Using the entries that follow, transcribe only the lines from the line with "This screenshot has width=840, height=627." to the line with "This screenshot has height=406, width=591.", both included, exactly as they stand and without pictures.

[Extracted data — start]

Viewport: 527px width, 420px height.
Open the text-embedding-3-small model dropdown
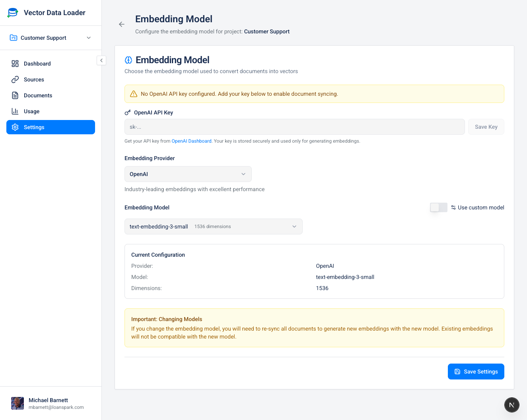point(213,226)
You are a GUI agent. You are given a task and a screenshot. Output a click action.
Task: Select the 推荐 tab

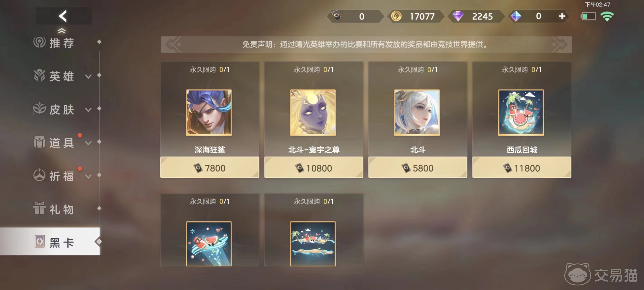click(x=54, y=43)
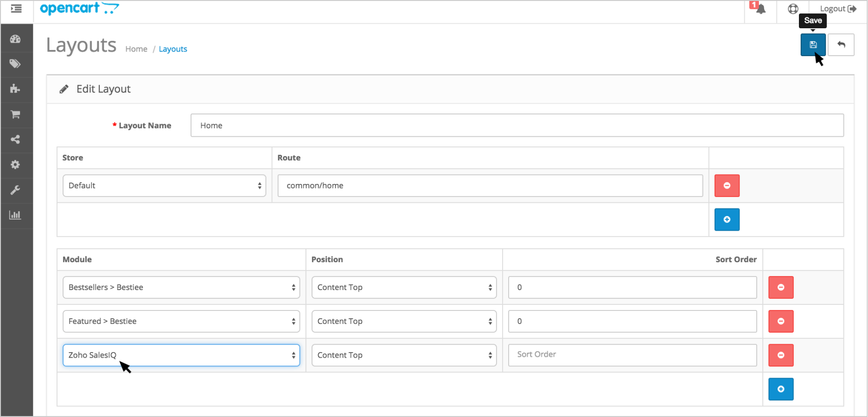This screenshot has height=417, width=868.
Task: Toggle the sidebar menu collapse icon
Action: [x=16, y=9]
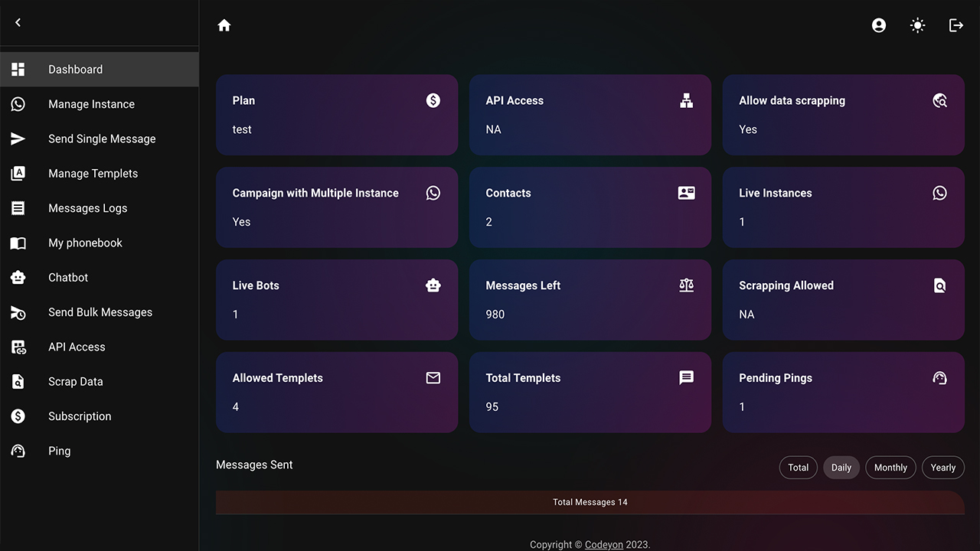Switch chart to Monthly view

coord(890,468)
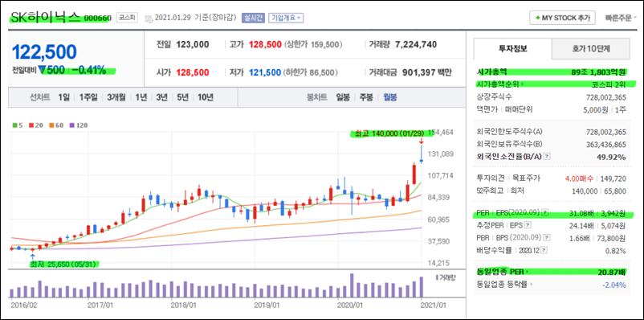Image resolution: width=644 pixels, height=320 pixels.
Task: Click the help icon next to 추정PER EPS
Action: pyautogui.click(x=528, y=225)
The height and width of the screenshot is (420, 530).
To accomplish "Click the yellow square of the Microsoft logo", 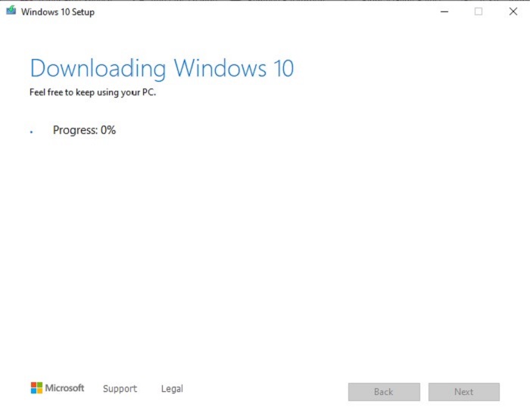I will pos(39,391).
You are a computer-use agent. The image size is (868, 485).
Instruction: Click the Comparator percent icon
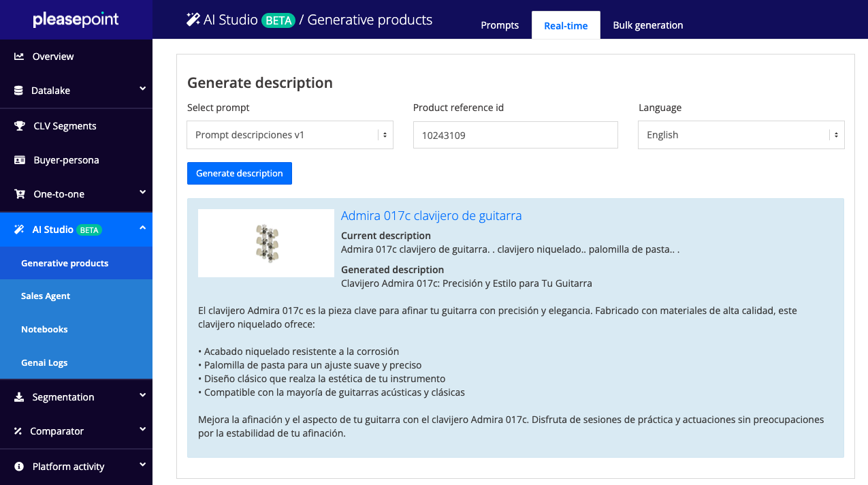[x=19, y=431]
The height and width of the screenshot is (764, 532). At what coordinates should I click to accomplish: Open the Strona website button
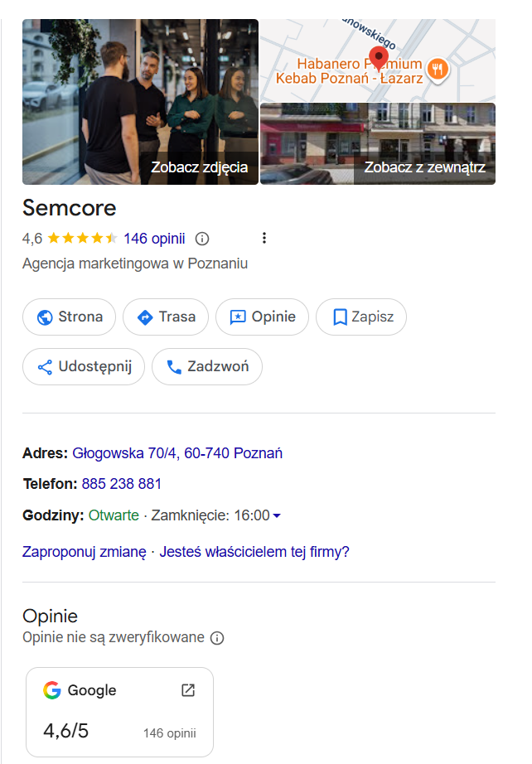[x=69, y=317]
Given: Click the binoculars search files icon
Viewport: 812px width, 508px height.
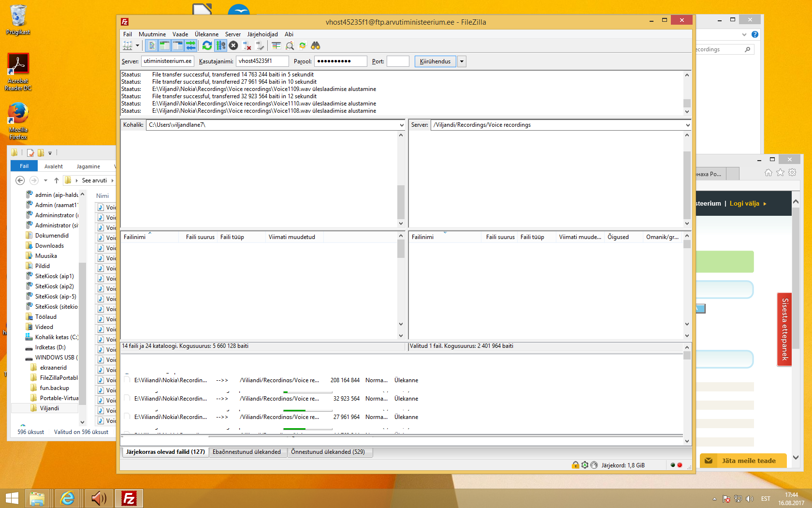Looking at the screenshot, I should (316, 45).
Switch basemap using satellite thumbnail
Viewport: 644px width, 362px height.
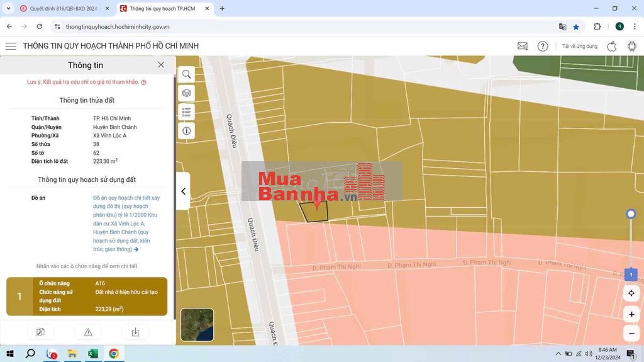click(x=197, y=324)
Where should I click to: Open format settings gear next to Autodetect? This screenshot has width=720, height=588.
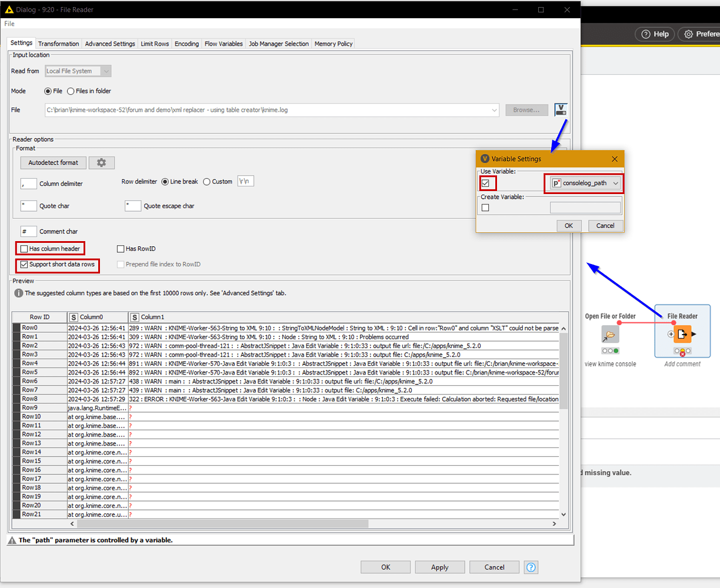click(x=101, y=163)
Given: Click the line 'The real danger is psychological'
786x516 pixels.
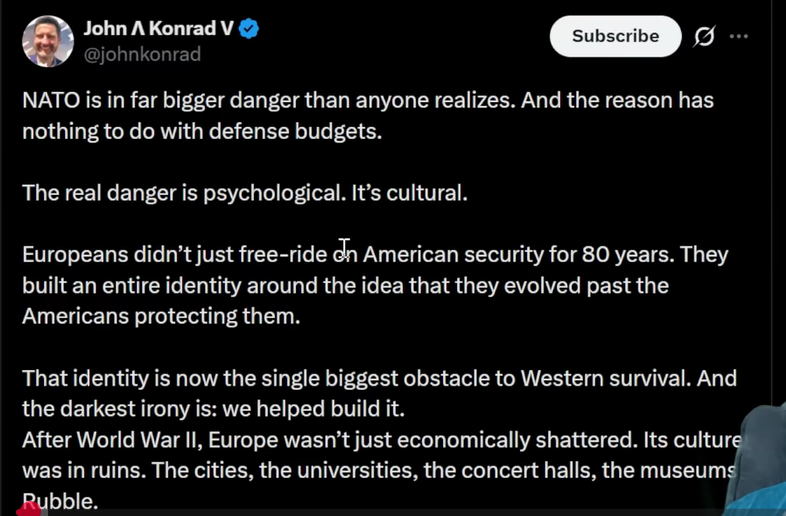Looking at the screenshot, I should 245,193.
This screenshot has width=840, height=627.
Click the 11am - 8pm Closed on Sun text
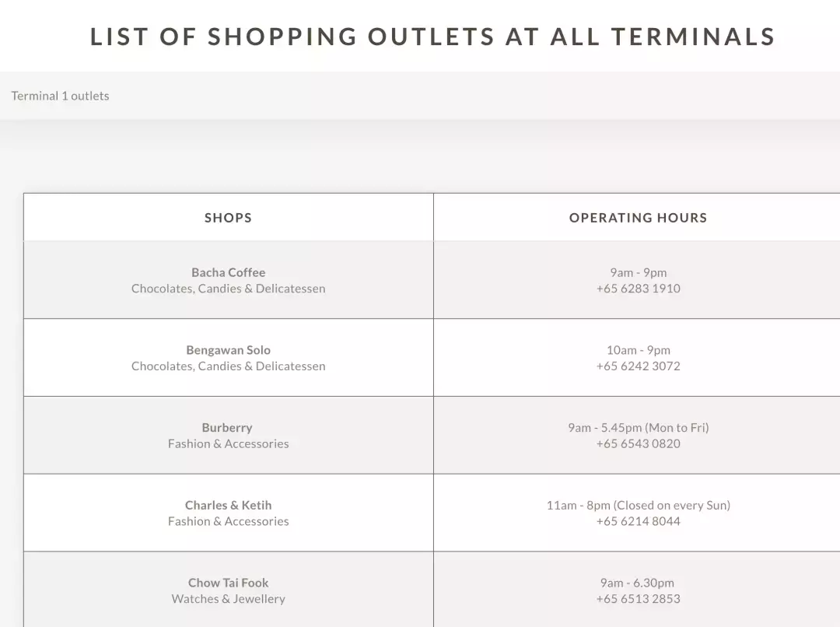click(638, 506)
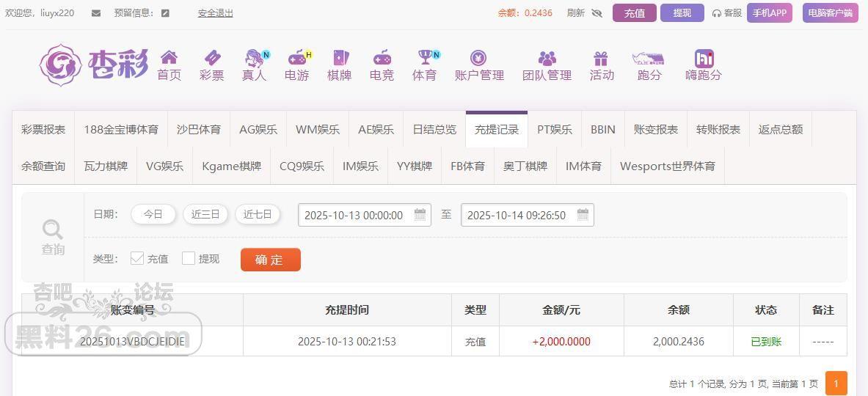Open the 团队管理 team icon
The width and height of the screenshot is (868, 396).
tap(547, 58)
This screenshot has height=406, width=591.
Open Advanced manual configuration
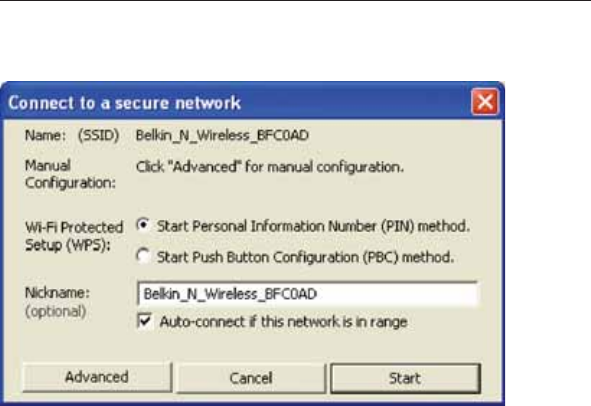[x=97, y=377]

[Extracted data — finish]

**Result of this exercise**
This screenshot has width=840, height=627.
Click the 11am - 8pm Closed on Sun text
click(638, 506)
Open the 团队管理 team icon
The width and height of the screenshot is (868, 396).
tap(547, 58)
This screenshot has height=406, width=591.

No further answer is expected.